══ Extrait du document ══
8 min de temps de lecture 18 janv. 2021
Informatique quantique : sommes-nous à l’aube d’une nouvelle révolution technologique ?

Informatique quantique : sommes-nous à l’aube d’une nouvelle révolution technologique ?

8 min de temps de lecture 18 janv. 2021

Biologie et médecine, logistique, automobile, services financiers... Les champs d'application de l'informatique quantique sont vastes. Quels sont les bénéfices attendus et les perspectives business de cette nouvelle technologie ? Et à quel horizon ? 

En résumé
  • Avec une vitesse plus de 100 millions de fois supérieure à un ordinateur classique, l’informatique quantique apparaît comme une solution de plus en plus solide pour répondre à des besoins tels que ceux de l’intelligence artificielle.
  • Grâce à sa puissance de calcul, cette technologie a de nombreuses applications possibles : la chimie, la biologie et la médecine, mais encore dans le secteur de la logistique et des transports et le secteur financier.
  • Malgré certains freins liés avant tout à des contraintes physiques, le potentiel et les bouleversements de cette technologie devrait inciter les dirigeants à acquérir une connaissance et une compréhension fine du sujet.

Théorisé pour la première fois dans les années 80, l’ordinateur quantique est aujourd’hui au centre d’une course à laquelle prennent part à la fois les gouvernements et les géants technologiques. Le temps où le calculateur quantique était encore la chasse gardée des théoriciens est bel et bien révolu. Comme avec l’intelligence artificielle à ses débuts, une communauté d’investisseurs et d’entrepreneurs se constitue dans plusieurs régions du globe.

C’est qu’avec une vitesse plus de 100 millions de fois supérieure à un ordinateur classique, ce type de calculateur apparaît comme une solution de plus en plus solide pour répondre aux besoins de calculs de l’intelligence artificielle et au-delà, pour aider à résoudre des problèmes réputés insolubles. Une promesse qui laisse entrevoir des transformations profondes de l’économie et des modèles d’affaires.
═══
══ Données extraites ══
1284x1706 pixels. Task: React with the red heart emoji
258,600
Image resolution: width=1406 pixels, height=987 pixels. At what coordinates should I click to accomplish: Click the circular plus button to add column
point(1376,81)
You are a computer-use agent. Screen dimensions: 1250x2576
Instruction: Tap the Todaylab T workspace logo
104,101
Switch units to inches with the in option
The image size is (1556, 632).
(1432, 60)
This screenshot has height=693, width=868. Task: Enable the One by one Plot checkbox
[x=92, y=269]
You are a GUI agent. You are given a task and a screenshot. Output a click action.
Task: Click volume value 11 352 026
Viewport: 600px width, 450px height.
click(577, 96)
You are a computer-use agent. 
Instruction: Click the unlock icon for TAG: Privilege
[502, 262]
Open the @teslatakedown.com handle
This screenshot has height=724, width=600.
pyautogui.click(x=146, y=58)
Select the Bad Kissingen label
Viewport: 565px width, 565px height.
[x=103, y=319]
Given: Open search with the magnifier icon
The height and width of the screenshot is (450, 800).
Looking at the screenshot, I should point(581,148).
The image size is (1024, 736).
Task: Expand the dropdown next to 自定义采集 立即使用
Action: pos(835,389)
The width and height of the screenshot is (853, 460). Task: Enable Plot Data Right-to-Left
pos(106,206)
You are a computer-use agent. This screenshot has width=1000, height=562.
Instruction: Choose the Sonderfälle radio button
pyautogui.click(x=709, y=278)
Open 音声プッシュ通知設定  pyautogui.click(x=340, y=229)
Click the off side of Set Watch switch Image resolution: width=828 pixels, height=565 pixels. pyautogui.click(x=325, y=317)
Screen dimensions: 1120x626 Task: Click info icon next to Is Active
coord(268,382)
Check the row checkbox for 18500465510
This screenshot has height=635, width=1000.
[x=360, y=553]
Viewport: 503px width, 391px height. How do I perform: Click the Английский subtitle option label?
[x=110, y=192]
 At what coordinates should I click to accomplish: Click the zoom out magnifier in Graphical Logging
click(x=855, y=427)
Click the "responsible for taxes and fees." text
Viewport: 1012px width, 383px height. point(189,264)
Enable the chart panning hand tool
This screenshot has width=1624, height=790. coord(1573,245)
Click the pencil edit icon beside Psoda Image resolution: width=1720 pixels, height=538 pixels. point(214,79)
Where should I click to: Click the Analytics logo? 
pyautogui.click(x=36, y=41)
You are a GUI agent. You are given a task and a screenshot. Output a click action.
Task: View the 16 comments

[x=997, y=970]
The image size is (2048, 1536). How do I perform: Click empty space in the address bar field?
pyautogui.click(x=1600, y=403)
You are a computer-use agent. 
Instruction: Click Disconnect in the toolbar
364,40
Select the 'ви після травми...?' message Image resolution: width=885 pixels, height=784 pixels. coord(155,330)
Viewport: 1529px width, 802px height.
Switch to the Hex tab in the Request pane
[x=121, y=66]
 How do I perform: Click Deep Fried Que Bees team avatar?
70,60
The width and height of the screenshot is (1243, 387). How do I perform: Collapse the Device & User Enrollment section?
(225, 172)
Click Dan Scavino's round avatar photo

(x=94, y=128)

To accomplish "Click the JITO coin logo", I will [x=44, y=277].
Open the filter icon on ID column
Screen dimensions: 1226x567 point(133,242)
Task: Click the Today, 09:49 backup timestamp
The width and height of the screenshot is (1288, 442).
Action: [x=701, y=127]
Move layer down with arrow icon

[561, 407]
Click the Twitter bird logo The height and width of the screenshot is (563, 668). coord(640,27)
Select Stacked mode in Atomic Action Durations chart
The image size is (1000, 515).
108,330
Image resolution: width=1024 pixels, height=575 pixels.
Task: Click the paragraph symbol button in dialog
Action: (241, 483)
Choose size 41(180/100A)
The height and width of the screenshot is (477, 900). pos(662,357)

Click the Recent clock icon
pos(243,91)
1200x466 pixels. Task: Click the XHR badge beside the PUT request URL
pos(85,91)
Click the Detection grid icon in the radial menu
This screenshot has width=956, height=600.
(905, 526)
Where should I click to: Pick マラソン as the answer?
═══
Objectif de l'exercice:
D'après l'extrait sur l'informatique quantique, au cours de quelle décennie l'ordinateur quantique a-t-il été théorisé pour la première fois ? Les lignes ne servent pas à résoudre l'exercice.

Corrigé:
Dans les années 80.